September 5th, 2009
Apparently some hardware combinations have some kind of problem if the JavaScript and CSS content uses certain cache-control headers. After a 10 month exercise in sleuthing to try and find what was causing up to a 45 second delay for some site visitors we finally nailed it down to the cache-control headers.
The Problem
First reports from one or two users were, that loading a page sometimes took approximately 45 seconds. where hundreds of other users have no delay at all. Some investigation eventually narrowed this down to only users with specific routers and computer combinations and only on one ISP. Needless to say this was completely baffling. Tests with firebug indicated that the delay occurred before the browser even started to download the page - so it looked more and more like a networking issue. Out of several thousands of users though - they were perhaps 10-20 that had the problem - making it very difficult to diagnose.

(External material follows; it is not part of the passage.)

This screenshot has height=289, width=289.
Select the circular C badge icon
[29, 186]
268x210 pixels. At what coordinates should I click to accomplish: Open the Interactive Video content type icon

Changing almost anything in the mix would solve it - someone switching from Mac to PC or swapping out their router and the problem would disappear. It was stumping countless networking and web sysadmins world wide.
How We Found It
In short, totally by accident. We were doing unrelated optimizations to caching algorithms and as a result elected to change the cache-control headers being used for the JS and CSS files. As soon as we changed the headers the problem disappeared.
The Culprit
Initially were were using an "Expires:" header for cache control. Several articles and concept papers we had red indicated this was the right way to go. But for the type of control we wanted it was actually easier to deal with the "Cache-Control:" header instead. Something in the Expires header was confusing something somewhere because as soon as we removed the header the problem vanished.
Best Guess
Some routers and servers along the path are trying to cache web content as it passes through. They might be changing headers or getting confused by having specific ones there (our Expires header was specified in GMT as it should be) perhaps it was a time-zone issue. Whatever caused them to get confused about the state of the data - they would get stuck and leave the end user waiting for a network time out (about 45 seconds) before passing along the data (perhaps even downloading it again - refreshing the cache)
The Solution
Just removing the Expires header did it. We replaced it with a ´Cache-Control´ header as follows:
"Cache-Control: max-age=604800, must-revalidate"
This might seem a bit long for dynamically generated CSS and JS to be cached, but we have other mechanisms in place to change the URL of the linked files if the content changes in addition to the document headers.
I know this one was a bit technical - but I´ve posted it here for anyone else that might be struggling to figure out why their pages might be loading in a bizarre slow pattern like this can get it sorted.